/---
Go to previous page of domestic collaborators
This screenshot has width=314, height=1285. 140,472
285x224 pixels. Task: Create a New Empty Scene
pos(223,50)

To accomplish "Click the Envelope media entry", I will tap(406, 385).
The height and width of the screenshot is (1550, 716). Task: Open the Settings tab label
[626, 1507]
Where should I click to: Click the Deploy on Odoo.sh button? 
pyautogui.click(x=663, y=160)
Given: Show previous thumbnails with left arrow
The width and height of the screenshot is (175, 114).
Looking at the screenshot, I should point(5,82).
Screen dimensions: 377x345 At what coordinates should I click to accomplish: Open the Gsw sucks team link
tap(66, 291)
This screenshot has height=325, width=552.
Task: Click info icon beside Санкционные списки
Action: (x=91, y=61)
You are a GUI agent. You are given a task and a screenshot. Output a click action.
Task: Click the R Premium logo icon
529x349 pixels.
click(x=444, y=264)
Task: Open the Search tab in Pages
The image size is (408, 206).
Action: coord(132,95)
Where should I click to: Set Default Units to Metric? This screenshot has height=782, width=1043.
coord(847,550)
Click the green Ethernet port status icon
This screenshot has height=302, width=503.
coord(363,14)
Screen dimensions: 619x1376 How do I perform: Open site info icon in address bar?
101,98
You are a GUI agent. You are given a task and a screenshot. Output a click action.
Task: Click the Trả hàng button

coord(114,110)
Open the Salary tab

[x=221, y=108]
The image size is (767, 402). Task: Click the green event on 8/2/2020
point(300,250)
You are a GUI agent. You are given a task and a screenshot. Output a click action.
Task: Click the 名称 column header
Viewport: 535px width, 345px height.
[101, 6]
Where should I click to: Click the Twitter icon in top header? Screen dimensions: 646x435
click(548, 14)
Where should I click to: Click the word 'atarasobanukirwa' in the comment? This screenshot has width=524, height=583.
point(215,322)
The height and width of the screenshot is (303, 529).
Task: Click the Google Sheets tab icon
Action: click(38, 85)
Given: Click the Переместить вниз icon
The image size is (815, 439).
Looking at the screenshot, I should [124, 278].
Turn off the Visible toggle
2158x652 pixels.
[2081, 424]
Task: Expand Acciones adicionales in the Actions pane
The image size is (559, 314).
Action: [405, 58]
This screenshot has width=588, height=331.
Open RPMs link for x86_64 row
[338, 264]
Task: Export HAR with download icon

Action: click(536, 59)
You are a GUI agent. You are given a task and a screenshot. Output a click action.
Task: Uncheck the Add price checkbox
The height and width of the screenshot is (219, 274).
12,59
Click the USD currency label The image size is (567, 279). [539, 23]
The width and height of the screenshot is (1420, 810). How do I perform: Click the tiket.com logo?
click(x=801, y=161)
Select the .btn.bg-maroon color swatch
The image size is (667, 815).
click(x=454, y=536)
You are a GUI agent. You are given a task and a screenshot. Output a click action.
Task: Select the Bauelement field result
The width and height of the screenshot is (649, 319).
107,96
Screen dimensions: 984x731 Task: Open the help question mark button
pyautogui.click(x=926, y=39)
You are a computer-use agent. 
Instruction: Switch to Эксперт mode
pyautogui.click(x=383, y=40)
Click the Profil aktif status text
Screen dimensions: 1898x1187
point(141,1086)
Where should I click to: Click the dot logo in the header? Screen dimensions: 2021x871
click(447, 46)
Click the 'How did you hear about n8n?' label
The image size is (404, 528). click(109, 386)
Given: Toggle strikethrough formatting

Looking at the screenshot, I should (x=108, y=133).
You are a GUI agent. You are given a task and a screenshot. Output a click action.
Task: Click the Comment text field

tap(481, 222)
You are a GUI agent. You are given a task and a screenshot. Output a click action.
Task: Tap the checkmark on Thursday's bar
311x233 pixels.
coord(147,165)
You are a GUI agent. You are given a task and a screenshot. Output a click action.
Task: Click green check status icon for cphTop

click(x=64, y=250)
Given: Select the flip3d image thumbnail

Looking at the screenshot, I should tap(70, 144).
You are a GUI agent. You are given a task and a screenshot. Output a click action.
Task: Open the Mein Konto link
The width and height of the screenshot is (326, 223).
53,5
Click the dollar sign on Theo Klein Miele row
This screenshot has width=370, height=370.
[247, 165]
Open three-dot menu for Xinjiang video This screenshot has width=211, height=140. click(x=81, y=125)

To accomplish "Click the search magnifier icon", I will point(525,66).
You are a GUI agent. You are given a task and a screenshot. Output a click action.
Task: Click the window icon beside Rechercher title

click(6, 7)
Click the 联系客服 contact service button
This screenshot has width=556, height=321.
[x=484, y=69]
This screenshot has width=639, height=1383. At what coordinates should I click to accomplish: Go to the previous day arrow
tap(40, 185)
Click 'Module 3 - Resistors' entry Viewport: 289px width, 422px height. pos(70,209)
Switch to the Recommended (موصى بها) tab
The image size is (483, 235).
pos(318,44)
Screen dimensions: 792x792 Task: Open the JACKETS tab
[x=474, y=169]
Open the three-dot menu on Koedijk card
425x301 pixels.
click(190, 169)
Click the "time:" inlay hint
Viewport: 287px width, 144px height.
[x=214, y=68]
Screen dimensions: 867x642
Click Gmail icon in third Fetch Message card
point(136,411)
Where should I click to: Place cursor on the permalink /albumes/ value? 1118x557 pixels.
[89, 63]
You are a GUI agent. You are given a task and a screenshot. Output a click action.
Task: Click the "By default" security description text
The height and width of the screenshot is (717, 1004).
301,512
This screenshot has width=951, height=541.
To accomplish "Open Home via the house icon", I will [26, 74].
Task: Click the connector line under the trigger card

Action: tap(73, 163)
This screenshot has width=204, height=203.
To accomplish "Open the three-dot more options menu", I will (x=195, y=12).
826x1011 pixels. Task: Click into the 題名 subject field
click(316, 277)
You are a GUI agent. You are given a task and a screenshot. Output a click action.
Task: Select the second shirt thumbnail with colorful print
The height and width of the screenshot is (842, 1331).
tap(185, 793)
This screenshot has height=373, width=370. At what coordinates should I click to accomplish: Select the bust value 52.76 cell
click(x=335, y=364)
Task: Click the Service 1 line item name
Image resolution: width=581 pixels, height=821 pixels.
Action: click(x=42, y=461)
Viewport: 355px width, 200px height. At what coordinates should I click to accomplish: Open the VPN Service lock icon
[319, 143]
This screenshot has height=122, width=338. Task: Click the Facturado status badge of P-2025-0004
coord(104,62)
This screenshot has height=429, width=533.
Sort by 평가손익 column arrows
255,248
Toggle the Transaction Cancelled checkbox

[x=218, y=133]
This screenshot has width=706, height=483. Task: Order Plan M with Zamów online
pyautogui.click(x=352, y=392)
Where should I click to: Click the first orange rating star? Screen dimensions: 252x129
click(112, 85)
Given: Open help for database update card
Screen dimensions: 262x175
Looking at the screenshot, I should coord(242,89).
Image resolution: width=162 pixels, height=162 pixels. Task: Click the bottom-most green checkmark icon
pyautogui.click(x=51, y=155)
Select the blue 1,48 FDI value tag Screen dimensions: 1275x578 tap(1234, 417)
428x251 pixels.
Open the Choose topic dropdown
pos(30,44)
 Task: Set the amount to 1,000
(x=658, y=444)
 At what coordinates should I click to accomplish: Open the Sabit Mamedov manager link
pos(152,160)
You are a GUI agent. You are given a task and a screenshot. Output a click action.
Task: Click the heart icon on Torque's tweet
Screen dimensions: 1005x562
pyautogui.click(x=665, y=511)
\---
Brief — Scan the lines above for "Toggle the Transaction Cancelled checkbox" and for "Given: Open help for database update card". Repeat exactly the line holding each of them and every line in between.

Answer area —
Toggle the Transaction Cancelled checkbox

[x=218, y=133]
This screenshot has width=706, height=483. Task: Order Plan M with Zamów online
pyautogui.click(x=352, y=392)
Where should I click to: Click the first orange rating star? Screen dimensions: 252x129
click(112, 85)
Given: Open help for database update card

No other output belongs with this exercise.